**DATASET EXCERPTS**:
§ §

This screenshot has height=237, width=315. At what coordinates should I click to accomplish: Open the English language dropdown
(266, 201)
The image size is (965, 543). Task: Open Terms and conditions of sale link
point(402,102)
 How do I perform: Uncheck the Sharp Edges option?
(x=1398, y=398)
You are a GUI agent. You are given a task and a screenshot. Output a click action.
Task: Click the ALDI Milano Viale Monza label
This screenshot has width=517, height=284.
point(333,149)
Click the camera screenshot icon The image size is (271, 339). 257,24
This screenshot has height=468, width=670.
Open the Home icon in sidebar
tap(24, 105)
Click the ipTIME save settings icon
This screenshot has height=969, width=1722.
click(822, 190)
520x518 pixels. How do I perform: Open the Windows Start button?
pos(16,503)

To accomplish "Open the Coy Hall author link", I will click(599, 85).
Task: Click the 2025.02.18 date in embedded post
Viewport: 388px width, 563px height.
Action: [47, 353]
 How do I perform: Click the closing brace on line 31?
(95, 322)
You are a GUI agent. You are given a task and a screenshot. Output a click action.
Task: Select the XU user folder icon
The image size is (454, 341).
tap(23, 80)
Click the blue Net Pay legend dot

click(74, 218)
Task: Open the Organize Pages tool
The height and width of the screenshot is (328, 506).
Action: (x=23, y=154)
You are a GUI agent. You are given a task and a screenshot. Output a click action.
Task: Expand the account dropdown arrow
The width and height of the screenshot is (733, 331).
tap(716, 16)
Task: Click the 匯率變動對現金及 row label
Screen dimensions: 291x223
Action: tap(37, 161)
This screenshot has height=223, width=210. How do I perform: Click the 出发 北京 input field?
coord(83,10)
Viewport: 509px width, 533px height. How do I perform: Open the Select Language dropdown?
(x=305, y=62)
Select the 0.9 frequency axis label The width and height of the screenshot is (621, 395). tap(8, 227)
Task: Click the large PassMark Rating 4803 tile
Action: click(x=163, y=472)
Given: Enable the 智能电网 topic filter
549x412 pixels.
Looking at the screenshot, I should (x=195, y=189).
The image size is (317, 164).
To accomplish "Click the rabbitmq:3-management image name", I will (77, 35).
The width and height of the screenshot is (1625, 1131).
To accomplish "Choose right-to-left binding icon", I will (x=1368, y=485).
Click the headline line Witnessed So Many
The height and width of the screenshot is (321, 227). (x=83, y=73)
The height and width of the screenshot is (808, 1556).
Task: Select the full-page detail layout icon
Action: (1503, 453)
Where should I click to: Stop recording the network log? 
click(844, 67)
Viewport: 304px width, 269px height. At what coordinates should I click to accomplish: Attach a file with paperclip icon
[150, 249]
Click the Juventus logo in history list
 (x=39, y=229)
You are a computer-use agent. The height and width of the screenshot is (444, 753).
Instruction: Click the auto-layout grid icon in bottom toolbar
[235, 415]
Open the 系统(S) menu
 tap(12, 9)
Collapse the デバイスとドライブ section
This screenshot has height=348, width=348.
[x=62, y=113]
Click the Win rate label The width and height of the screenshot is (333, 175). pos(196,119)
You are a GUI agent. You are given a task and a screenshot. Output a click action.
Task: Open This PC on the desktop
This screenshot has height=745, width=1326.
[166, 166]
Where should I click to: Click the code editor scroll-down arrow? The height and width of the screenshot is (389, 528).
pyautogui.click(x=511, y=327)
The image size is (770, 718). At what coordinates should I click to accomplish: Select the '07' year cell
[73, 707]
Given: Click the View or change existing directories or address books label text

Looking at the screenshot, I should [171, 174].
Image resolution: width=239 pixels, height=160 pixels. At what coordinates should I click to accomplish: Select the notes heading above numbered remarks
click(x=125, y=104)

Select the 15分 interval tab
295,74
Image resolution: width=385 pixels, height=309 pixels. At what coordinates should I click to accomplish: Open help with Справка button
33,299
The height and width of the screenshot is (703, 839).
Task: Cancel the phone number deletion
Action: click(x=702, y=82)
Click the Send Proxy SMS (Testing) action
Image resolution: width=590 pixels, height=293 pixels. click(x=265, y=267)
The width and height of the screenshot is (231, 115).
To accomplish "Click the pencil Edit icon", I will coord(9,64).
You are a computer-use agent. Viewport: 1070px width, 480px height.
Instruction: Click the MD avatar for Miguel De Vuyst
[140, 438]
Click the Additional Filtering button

§ §

**PROBLEM REQUIREMENTS**:
Rewrite everything in the rows above, from the line containing "Click the ipTIME save settings icon" down to the line containing "click(74, 218)", both included, with their requests. Increase every coordinate in the answers by 72.

**EXERCISE SOLUTION**:
Click the ipTIME save settings icon
This screenshot has height=969, width=1722.
click(894, 262)
520x518 pixels. How do I perform: Open the Windows Start button?
pos(88,575)

To accomplish "Open the Coy Hall author link", I will click(671, 157).
Task: Click the 2025.02.18 date in embedded post
Viewport: 388px width, 563px height.
Action: [119, 425]
 How do I perform: Click the closing brace on line 31?
(167, 394)
You are a GUI agent. You are given a task and a screenshot. Output a click action.
Task: Select the XU user folder icon
The image size is (454, 341).
tap(95, 152)
Click the blue Net Pay legend dot

click(146, 290)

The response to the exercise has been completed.